EXERCISE REQUIREMENTS
In the records below, find the line that contains "Instruction: Open Chrome downloads icon" and the line that contains "You are a GUI", then retype exactly those two lines and every line between them.

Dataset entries
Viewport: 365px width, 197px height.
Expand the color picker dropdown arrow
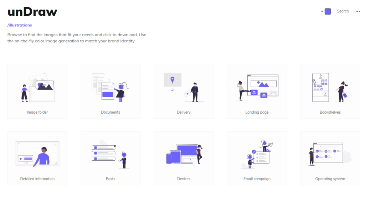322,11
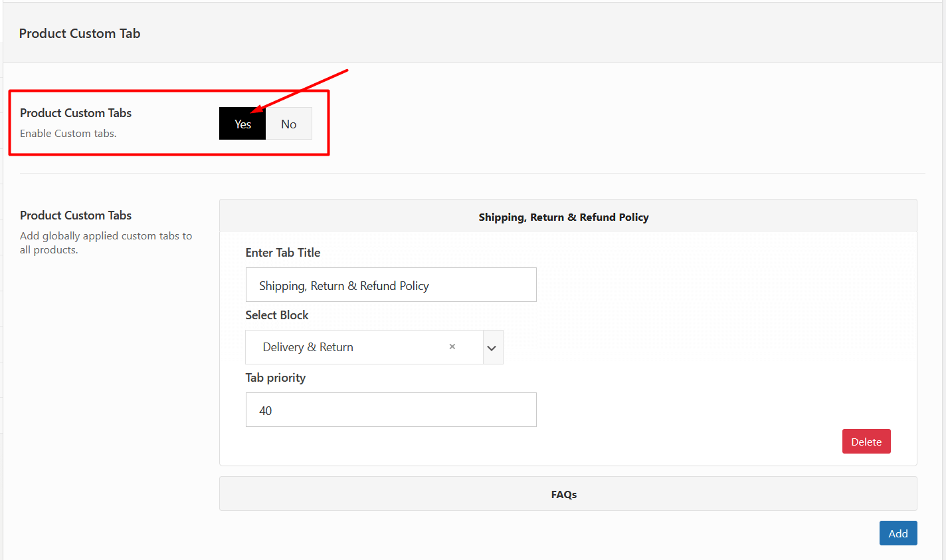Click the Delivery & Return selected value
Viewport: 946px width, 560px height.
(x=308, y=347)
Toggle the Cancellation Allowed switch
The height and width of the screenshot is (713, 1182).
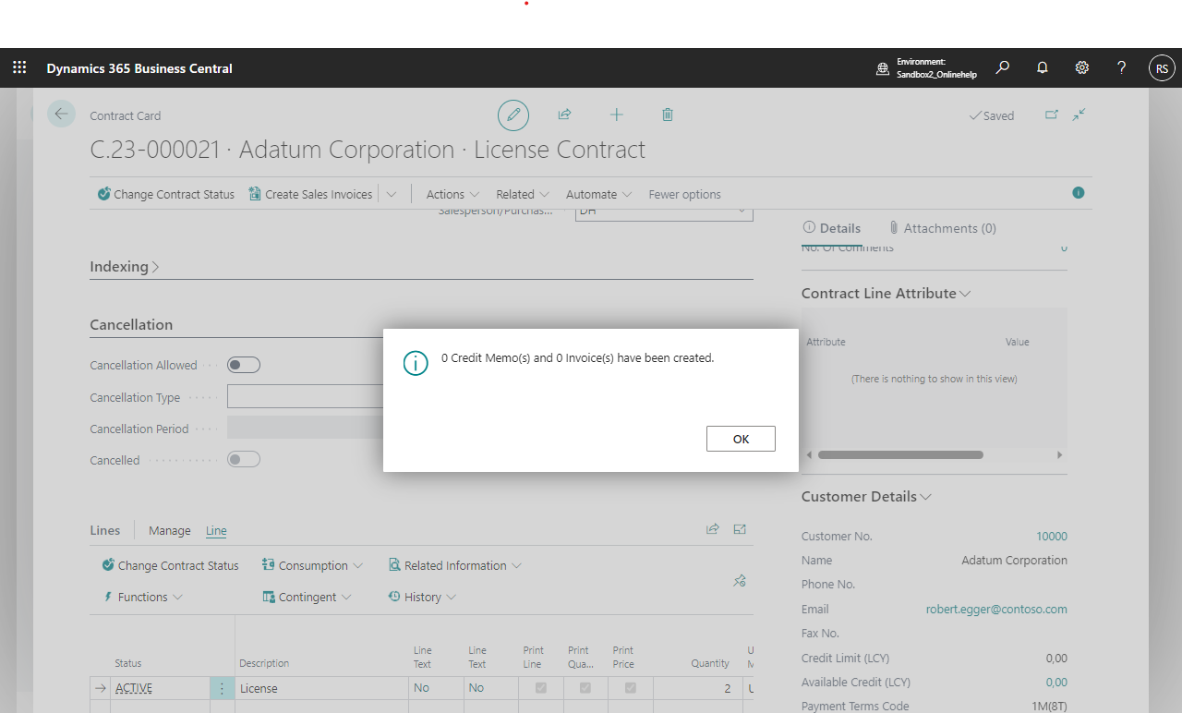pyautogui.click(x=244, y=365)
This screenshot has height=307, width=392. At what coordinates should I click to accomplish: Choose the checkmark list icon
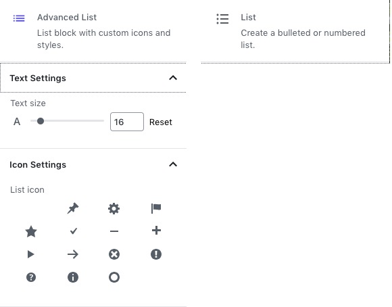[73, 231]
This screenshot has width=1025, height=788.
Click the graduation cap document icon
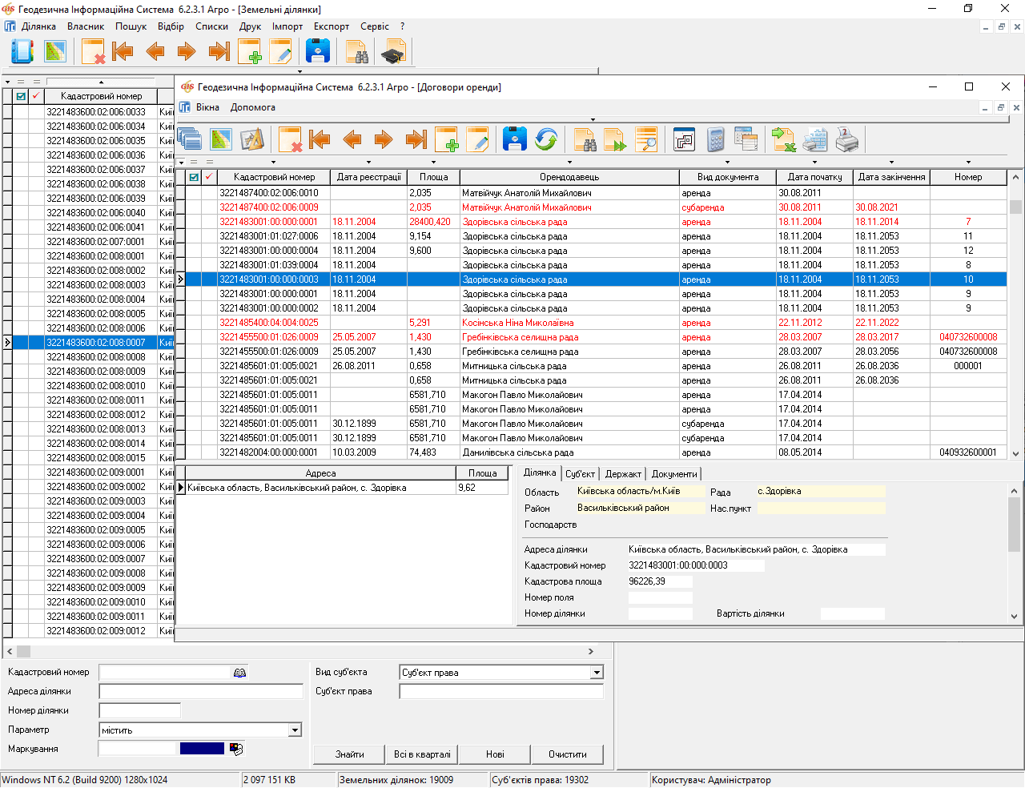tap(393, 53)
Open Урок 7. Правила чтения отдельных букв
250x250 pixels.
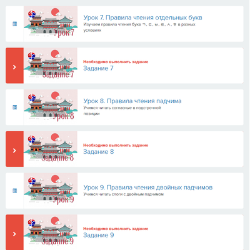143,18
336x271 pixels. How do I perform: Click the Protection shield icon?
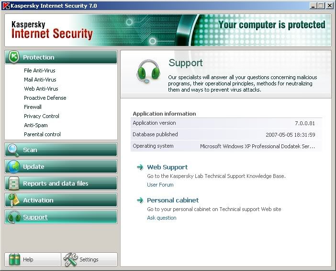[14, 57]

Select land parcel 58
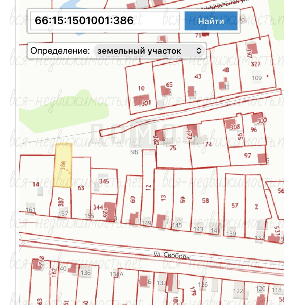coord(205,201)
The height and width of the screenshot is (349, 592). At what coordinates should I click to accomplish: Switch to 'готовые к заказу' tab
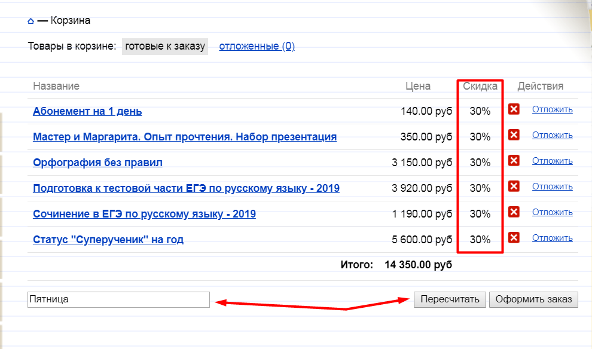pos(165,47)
---
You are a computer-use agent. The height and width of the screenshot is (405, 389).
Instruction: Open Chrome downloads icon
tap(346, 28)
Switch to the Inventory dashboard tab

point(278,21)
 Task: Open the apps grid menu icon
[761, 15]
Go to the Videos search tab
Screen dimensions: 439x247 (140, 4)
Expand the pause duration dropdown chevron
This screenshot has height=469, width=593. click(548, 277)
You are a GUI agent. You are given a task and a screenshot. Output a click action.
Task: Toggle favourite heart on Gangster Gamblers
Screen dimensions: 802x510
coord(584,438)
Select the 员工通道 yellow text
---
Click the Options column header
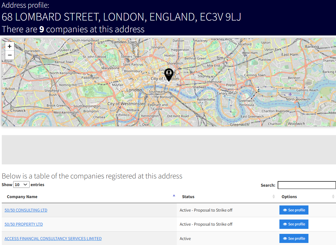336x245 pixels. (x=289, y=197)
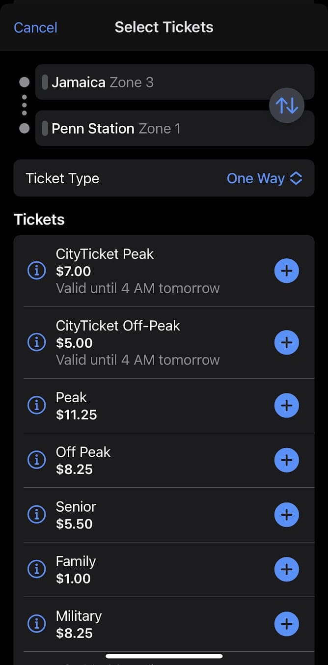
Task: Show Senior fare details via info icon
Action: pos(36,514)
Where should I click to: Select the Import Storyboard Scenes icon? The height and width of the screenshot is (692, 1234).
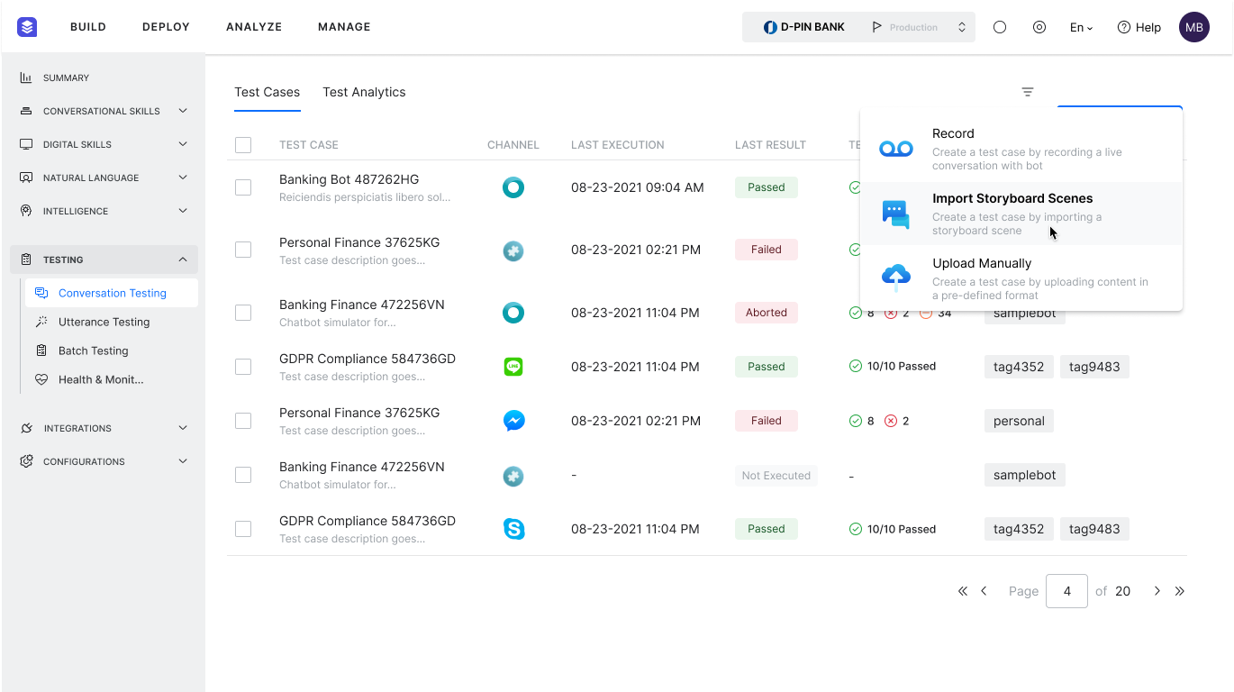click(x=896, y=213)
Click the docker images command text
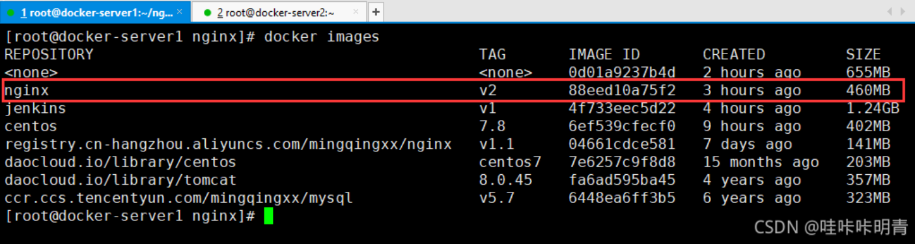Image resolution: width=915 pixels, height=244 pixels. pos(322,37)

WRITTEN ANSWER
Instruction: Open Chrome downloads icon
tap(346, 28)
Switch to the Inventory dashboard tab

point(278,21)
 Task: Open the apps grid menu icon
[761, 15]
Go to the Videos search tab
Screen dimensions: 439x247 (140, 4)
Expand the pause duration dropdown chevron
This screenshot has height=469, width=593. click(548, 277)
You are a GUI agent. You are given a task and a screenshot. Output a click action.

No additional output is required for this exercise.